Этот трагический, почти шекспировский случай облетел всю Москву, и Светлана Ивановна Зайтаг о нем тоже знала.
Однако процесс уплотнения – который она видела своими собственными глазами – далеко не всегда принимал столь эпические формы. Все происходило незаметно, естественно, мелкими, даже мельчайшими шагами. Уже буквально через несколько месяцев после октябрьских событий 1917 года, в результате которых она (Светлана Ивановна) осталась сиротой, стало очевидно, что все эти прекрасные огромные комнаты, прихожие, спальни, столовые, невероятно роскошные коридоры, все эти кухни и комнаты для прислуги, вся эта архитектура достатка и здоровой жизни – она совсем не для этого времени.

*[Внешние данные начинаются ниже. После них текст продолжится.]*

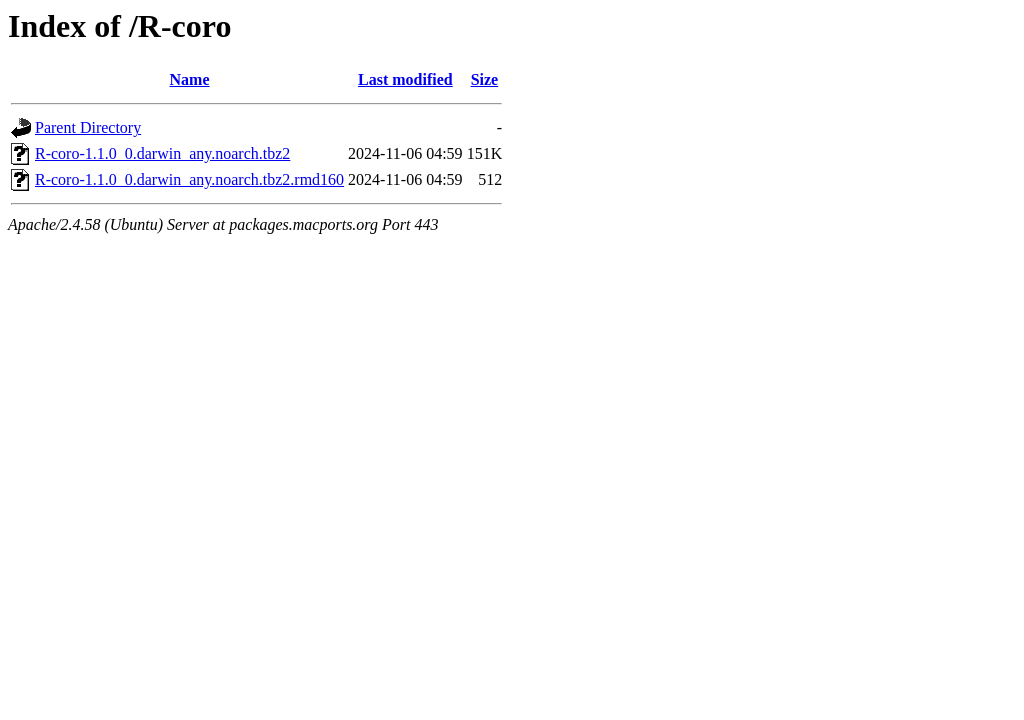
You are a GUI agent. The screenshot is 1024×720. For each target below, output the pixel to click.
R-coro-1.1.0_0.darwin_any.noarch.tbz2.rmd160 (189, 179)
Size (485, 79)
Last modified (405, 79)
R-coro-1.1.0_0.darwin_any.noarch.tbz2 (162, 153)
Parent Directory (88, 127)
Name (190, 79)
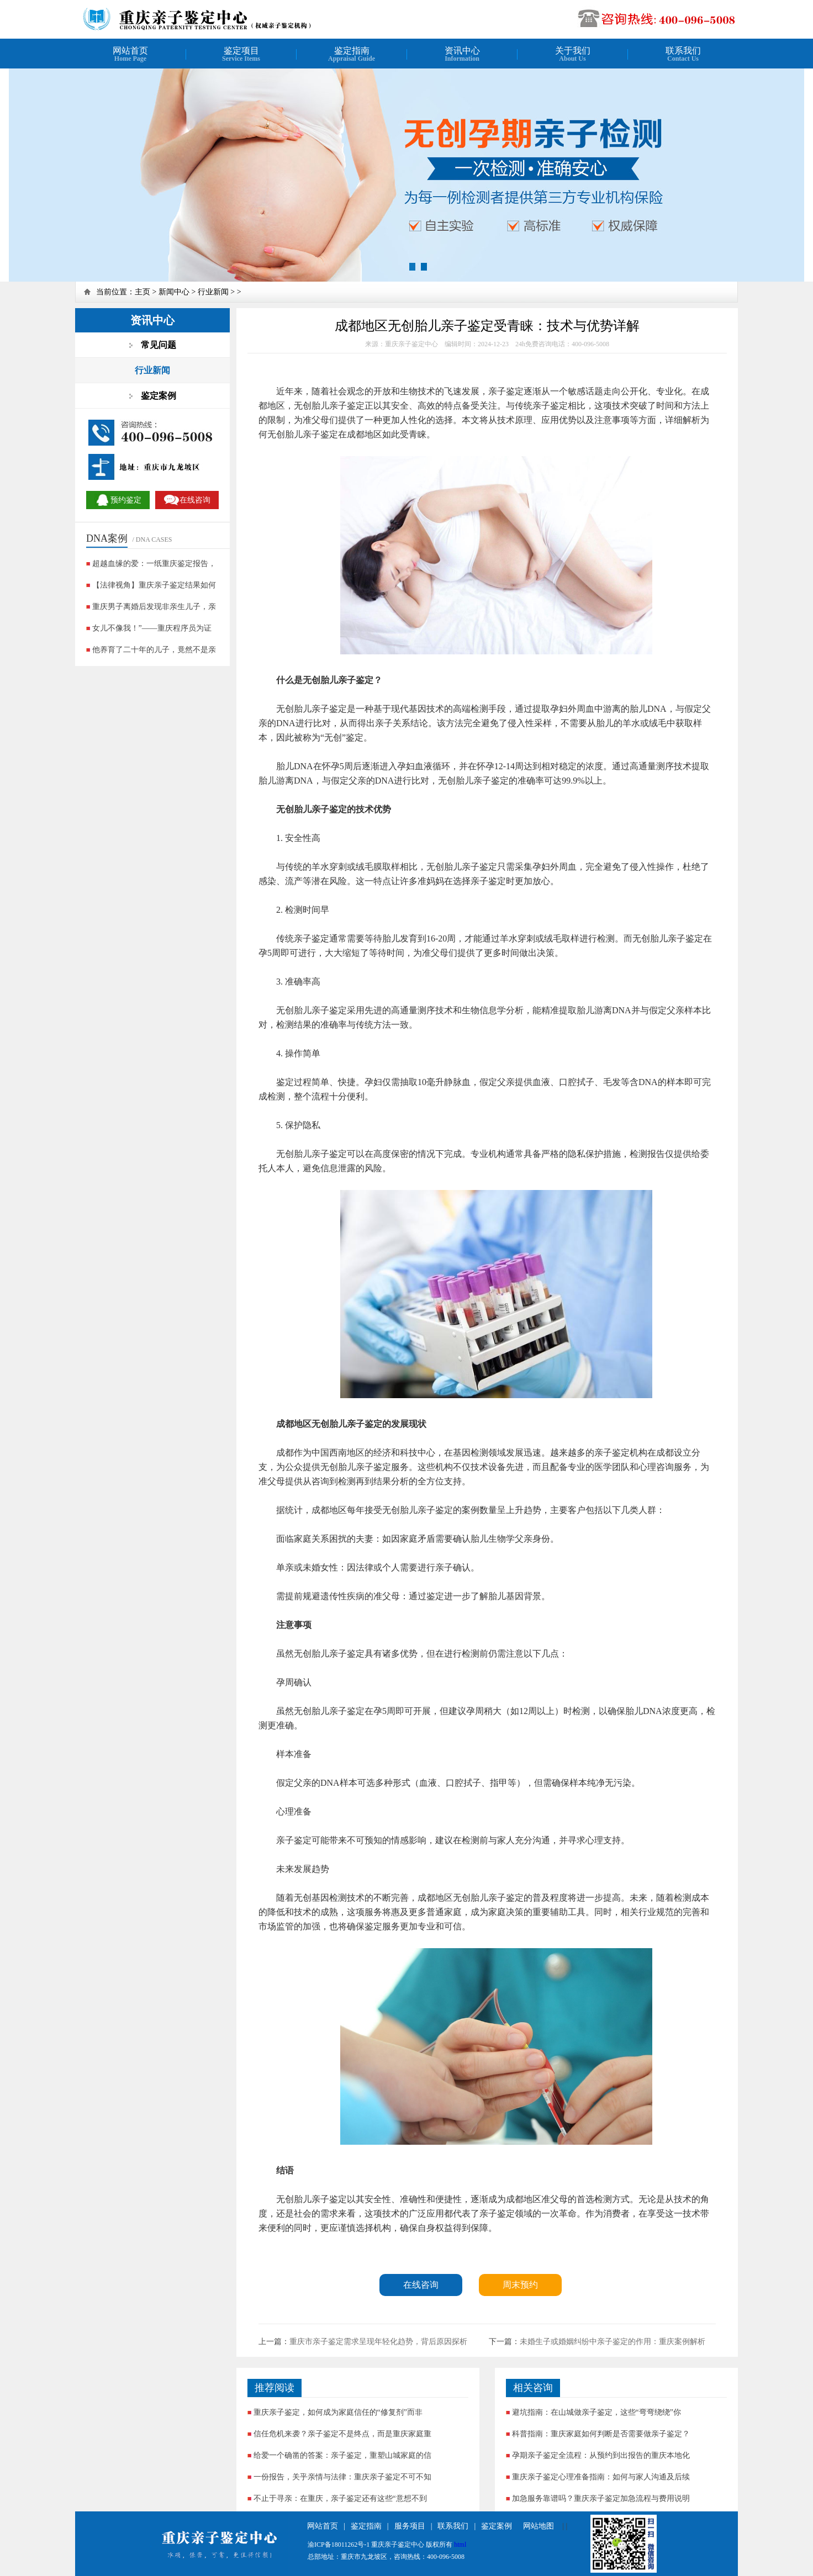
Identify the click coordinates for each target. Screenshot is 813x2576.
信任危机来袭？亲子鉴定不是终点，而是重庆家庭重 (342, 2434)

Светлана Ивановна прекрасно помнила, как, зайдя (совершенно случайно), к своей гимназической подруге Лисицыной, в районе Арбата, где-то между 1918 и 1919 годом, была потрясена увиденным: голые пустые комнаты без мебели, которую сожгли на дрова, с детской комнатой, оборудованной в ванной, потому что там теплее и удобнее купать малыша, с бельевыми веревками, висящими в столовой, разбитыми окнами, которые были заткнуты подушками и коврами, ну и прочее, прочее, прочее. Уже тогда в этой огромной квартире профессоров Московской консерватории поселились разные люди – родственники из далеких углов империи, которые приехали в Москву, спасаясь от ужасов войны, кругом стояли их неразобранные тюки и чемоданы, было непонятно, надолго ли приехали эти родственники, или они поедут куда-то дальше, в другие страны, квартира уже тогда фактически стала коммунальной. Светлана Ивановна посидела немного и, выпив с Лисицыной чаю с морковными конфетами, благоразумно ретировалась – здесь и без нее было очень много людей.
В Москву стало приезжать все больше и больше этих новых жителей, потом хлынул полноводный целый человеческий поток, а старые люди все чаще куда-то уезжали, и процесс уплотнения пошел еще веселее.
Что уж говорить о пролетариате, который имел полное право шагнуть из бараков и рабочих казарм к новой прекрасной жизни, что уж говорить о различных милиционерах и служащих и прочих представителях власти, нэпманах и домработницах, что уж говорить о сестрах и санитарах Туберкулезного института, – все они имели (должны были иметь) в треугольном кооперативном доме на Площади Борьбы свое право.
Большие (слишком большие) комнаты были разделены перегородками, кухни – тоже разделены на некие «зоны», где стояли небольшие столики, накрытые клеенкой, и вонючие примусы. Двери на черную угольную лестницу в большинстве своем были заколочены (хотя в некоторых квартирах дровяные плиты еще работали, и возле этих квартир на черной лестнице вечно валялись щепки), стены подъезда исписаны надписями, в основном ругательного свойства, оконные стекла закоптились, а двери в квартирах и комнатах, которые то и дело ломали, вскрывали и снова укрепляли, вставляя новые замки, выглядели странно, новая беспородная мебель соседствовала со старой, породистой, но, пожалуй, главное, что произошло в бывшем доме баронессы Корф, – это страшное немыслимое смешение всех нравов, всех культур, языков и порядков.